Base case: dp[0] = false, dp[1] = false
Java code:
public boolean divisorGame(int N) {
boolean[] dp = new boolean[N+1];
dp[0] = false;
dp[1] = false;
for(int i=2; i <= N; i++){
for(int j=1; j < i; j++){
if(i % j == 0){
if(dp[i-j] == false){
dp[i] = true;
break;
}
}
}
}
return dp[N];
}
Time complexity: O(N^2)
Approach 2: Math
Base case: For N=1, Alice loses. For N=2, Alice wins.
Now, odd numbers only have odd factors (if number is prime, the factors will be 1 and the number itself but we don’t consider the number itself as per the rules of the question). Thus, subtracting any factor from an odd number gives us an even number.
Now, if Alice gets an even number, she will subtract 1 and give an odd number to Bob.
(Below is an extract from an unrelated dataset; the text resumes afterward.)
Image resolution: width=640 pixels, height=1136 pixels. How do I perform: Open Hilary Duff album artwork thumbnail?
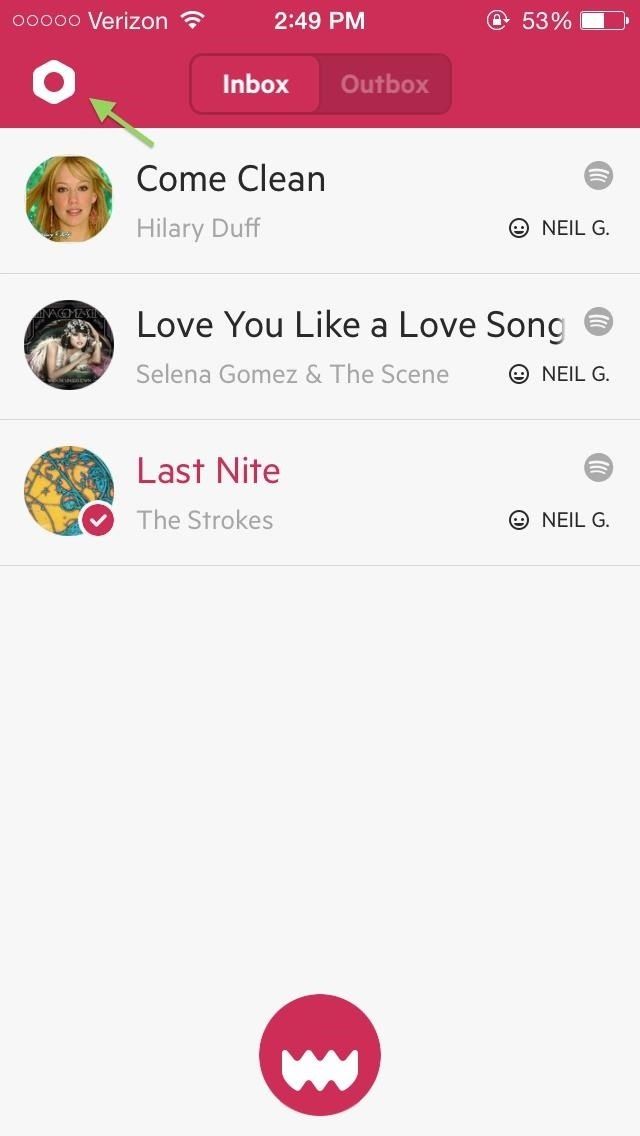coord(68,199)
Now, Bob has an odd number so he always returns an even number to Alice no matter what he subtracts. This way, Alice ends up with the smallest even number as per the rules, that is, 2 and wins.
When Alice gets an odd number, she can only pass on an even number to Bob. So now Bob will apply the above strategy and always subtract 1 from the even number to return an odd number back to Alice. Until Bob receives 2 which is when he wins!
So Alice can only win the game when she receives an even number given that both players play optimally.
bool divisorGame(int N) {
return N%2==0;
}
Time complexity: O(1)